▶ What is being asked:
Write out the listing below word for word, leaving out the pictures.

▶ Data to use:
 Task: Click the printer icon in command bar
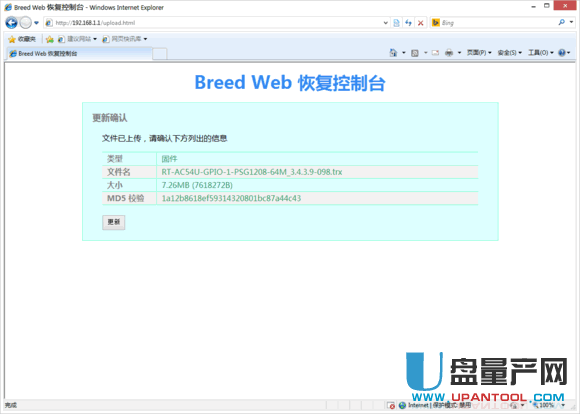coord(449,53)
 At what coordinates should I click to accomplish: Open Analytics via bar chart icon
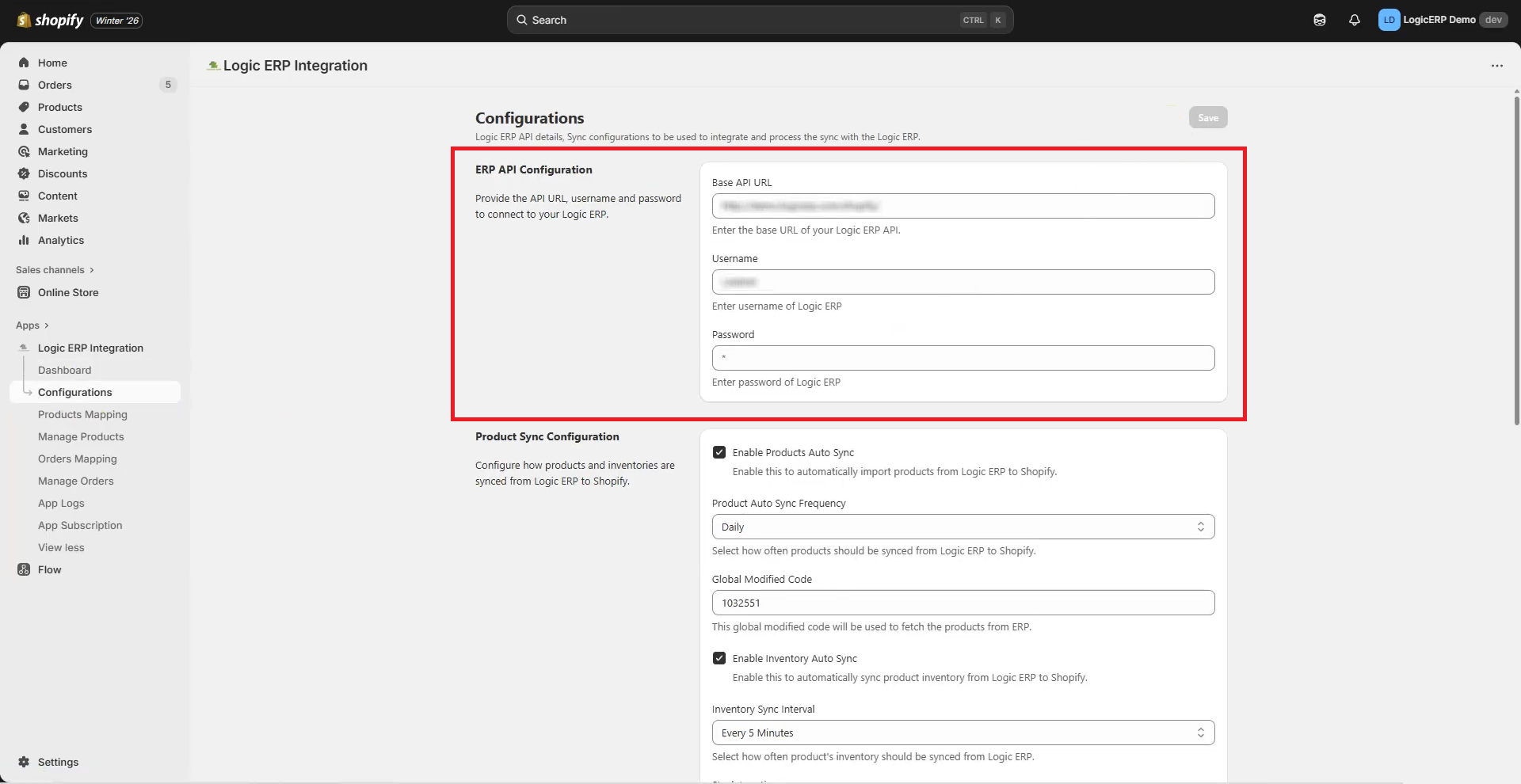[x=24, y=240]

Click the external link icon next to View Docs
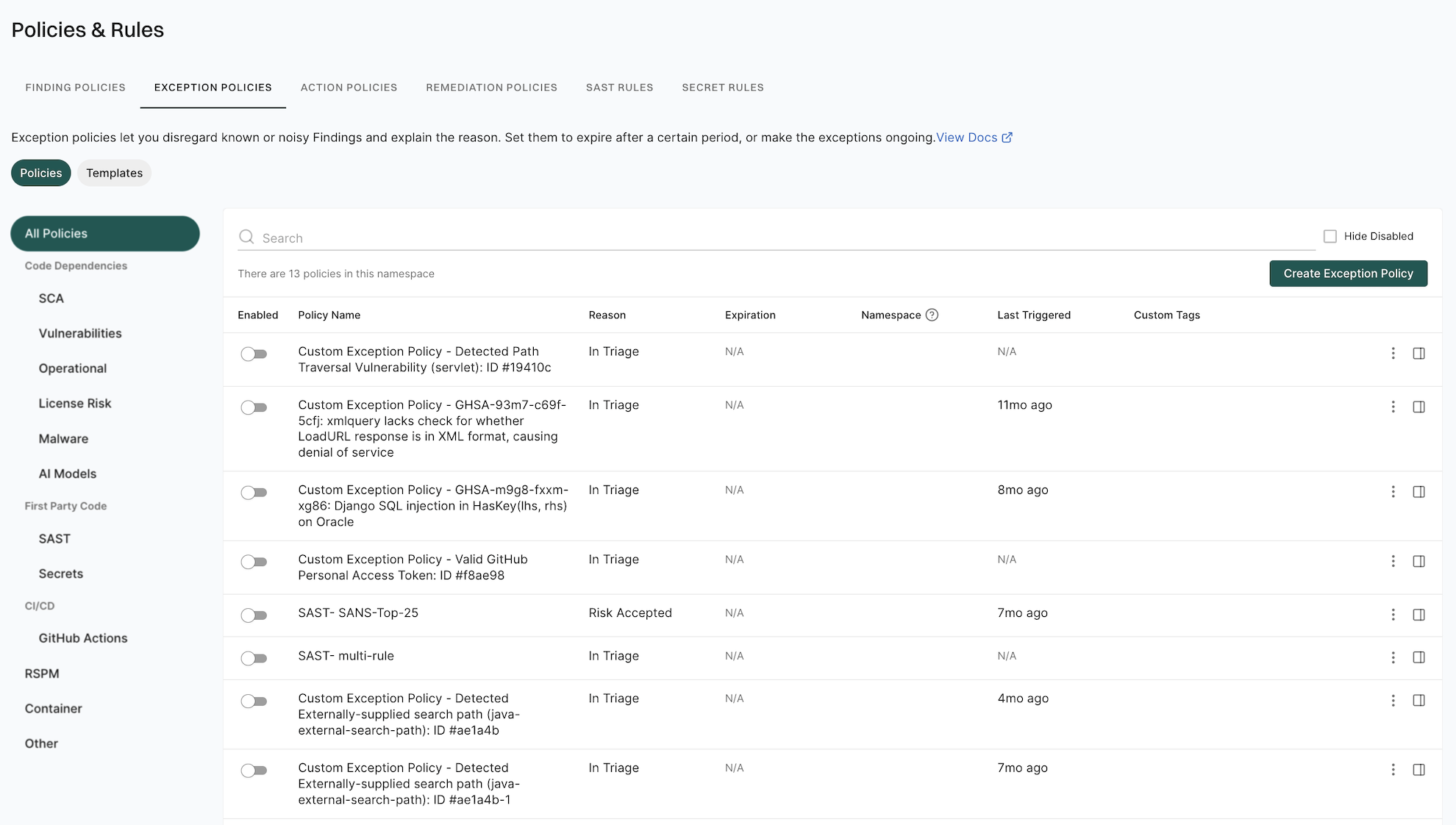pyautogui.click(x=1007, y=137)
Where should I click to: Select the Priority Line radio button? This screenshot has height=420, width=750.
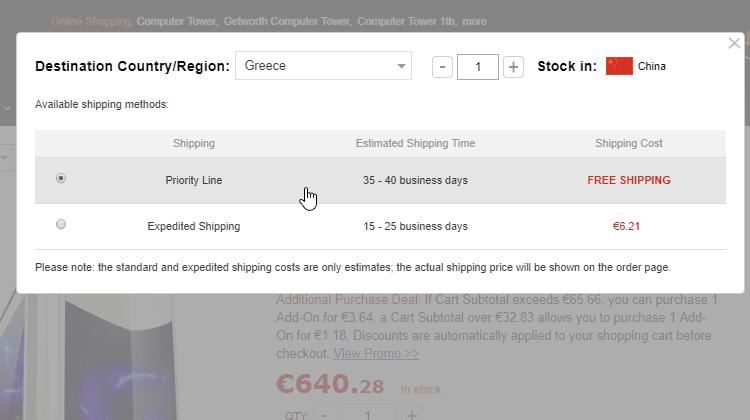[62, 179]
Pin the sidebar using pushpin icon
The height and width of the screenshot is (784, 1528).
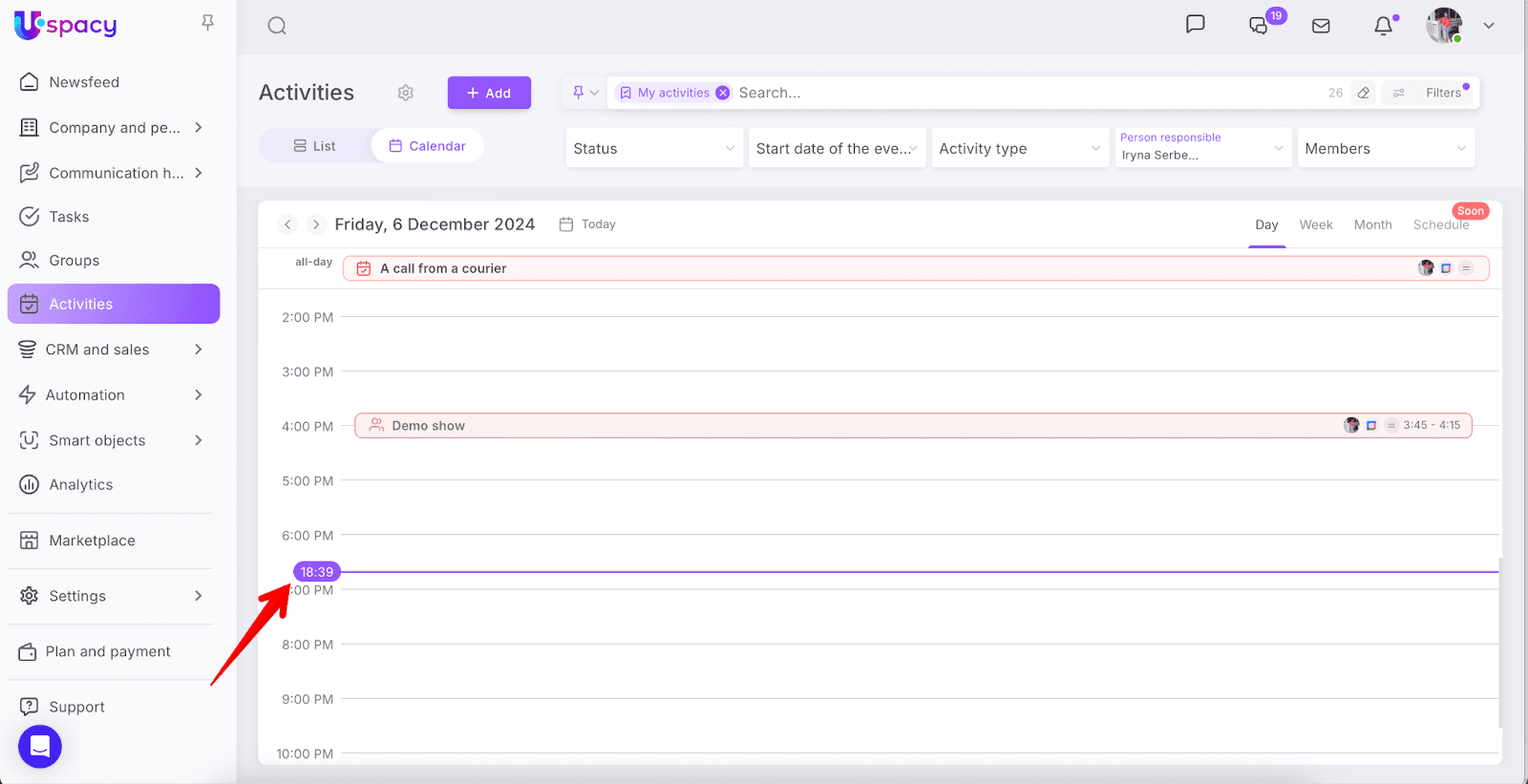point(207,23)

▶ Written response:
 Task: Click the printer icon in command bar
coord(449,53)
 At what coordinates should I click to accomplish: Open Analytics via bar chart icon
[x=24, y=240]

Click the external link icon next to View Docs
pyautogui.click(x=1007, y=137)
Where should I click to: Select the Priority Line radio button? This screenshot has height=420, width=750.
[62, 179]
Pin the sidebar using pushpin icon
The height and width of the screenshot is (784, 1528).
point(207,23)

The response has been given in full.